I temi sono inevitabilmente connessi in quanto proprio a fronte della concessione di un ulteriore periodo di ulteriori 12 settimane di trattamenti di integrazione salariale “per periodi intercorrenti tra il 1° gennaio 2021 e il 31 marzo 2021 per i trattamenti di Cassa integrazione ordinaria, e tra il 1° gennaio 2021 e il 30 giugno 2021 per i trattamenti di Assegno ordinario e di Cassa integrazione in deroga”, anche il divieto di licenziamenti subirà una proroga sino al 31 marzo 2021 con conseguente

  • divieto dei licenziamenti individuali per giustificato motivo oggettivo;

  • divieto dei licenziamenti collettivi;

  • sospensione delle procedure di licenziamento in corso.

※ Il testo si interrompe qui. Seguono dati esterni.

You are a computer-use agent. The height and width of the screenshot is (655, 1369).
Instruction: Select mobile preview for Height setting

Il presupposto e la ratio della proroga del divieto di licenziamento parrebbero fondarsi proprio sulla possibilità di attivare nei confronti dei lavoratori dipendenti gli ammortizzatori sociali previsti dalla legge (CIGO, CIGS, CIGD, FIS), che consentono al lavoratore di conservare la posizione lavorativa e al datore di lavoro di essere coadiuvato dallo Stato nell’erogazione della retribuzione.

Tuttavia, nulla dice la legge in merito al caso in cui il datore di lavoro non si sia avvalso degli ammortizzatori sociali e ritenga ricorrere un giustificato motivo oggettivo di licenziamento.

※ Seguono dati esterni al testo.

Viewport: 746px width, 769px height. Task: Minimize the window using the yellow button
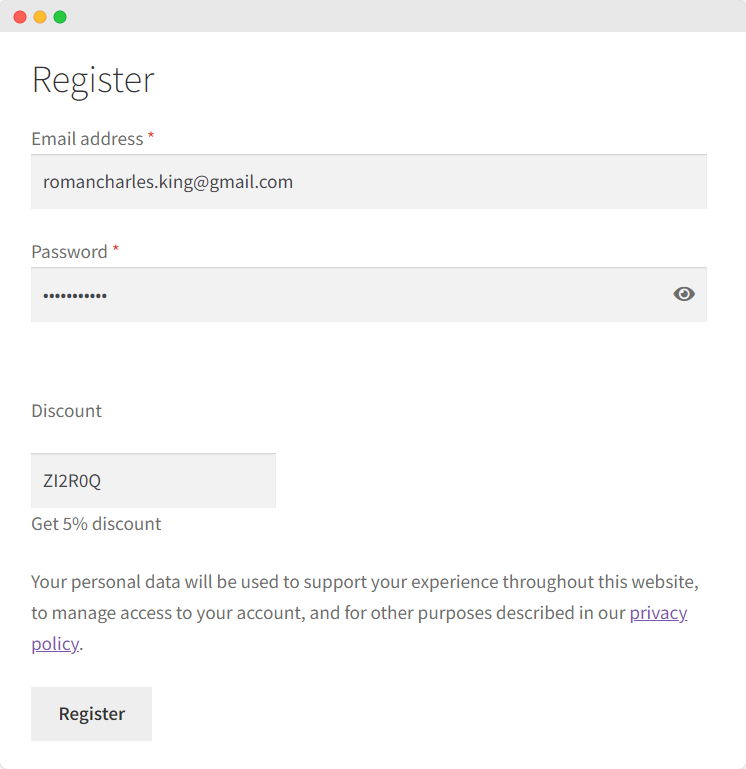coord(40,17)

Nel silenzio della legge e considerato che i due temi sono inevitabilmente collegati, si ritiene sconveniente proseguire le procedure di licenziamento in corso o attivarne altre in costanza dello stato di emergenza.

Sino ad oggi, in costanza di pandemia da Covid-19, sono stati emessi numerosi provvedimenti che espressamente vietano al datore di lavoro di attivare e/o proseguire le procedure di licenziamento per giustificato motivo oggettivo: dal Decreto Cura Italia (cfr. art 46 D.L. 18/2020), al Decreto Rilancio (D.L. n. 34/2020) al Decreto Rilancio 2 (ex Decreto Agosto D.L. n. 104/2020) e fino all’emissione del Decreto Ristori (D.L. n. 137/2020 del 28 ottobre 2020).

Ebbene, quindi sino al 31 marzo 2021 i datori di lavoro non potranno:

  • avviare la procedura di licenziamento collettivo previsto dalla L. n. 221/1991.

  • avviare la procedura di licenziamento per giustificato motivo oggettivo ai sensi dell’art. 3 della L. n. 604/1996.

    Ci sono, però, anche dei casi in cui il divieto non è applicabile:

  • cessazione definitiva dell’attività dell’impresa, conseguenti alla messa in liquidazione della società senza continuazione, anche parziale, dell’attività;

  • fallimento, senza esercizio provvisorio dell’impresa, ovvero ne viene disposta la cessazione;

  • accordo collettivo aziendale, stipulato dalle organizzazioni sindacali comparativamente più rappresentative a livello nazionale, di incentivo alla risoluzione del rapporto di lavoro. Da notare che il divieto viene meno solo per i lavoratori che aderiscono all’accordo e che hanno diritto alla NASPI.

Inoltre, restano fuori dal blocco i licenziamenti per giusta causa, ma non solo: anche i licenziamenti per giustificato motivo soggettivo, ivi compresi quelli di natura disciplinare, oltre ai licenziamenti per raggiungimento del limite massimo di età per la fruizione della pensione di vecchiaia.

Infine, rientrano nell’esclusione:

  • i licenziamenti per la fruizione del pensionamento per quota 100;

  • i licenziamenti dovuti al superamento del periodo di comporto;

  • i licenziamenti per inidoneità;

  • i licenziamenti dei lavoratori domestici, in quanto, in tali casi, il recesso è ad nutum.

Quanto sopra è provvisoriamente contenuto nel disegno di Legge di Bilancio; non resta che attendere la fine dell’anno per verificare eventuali ulteriori e nuove misure in merito al tema del divieto dei licenziamenti.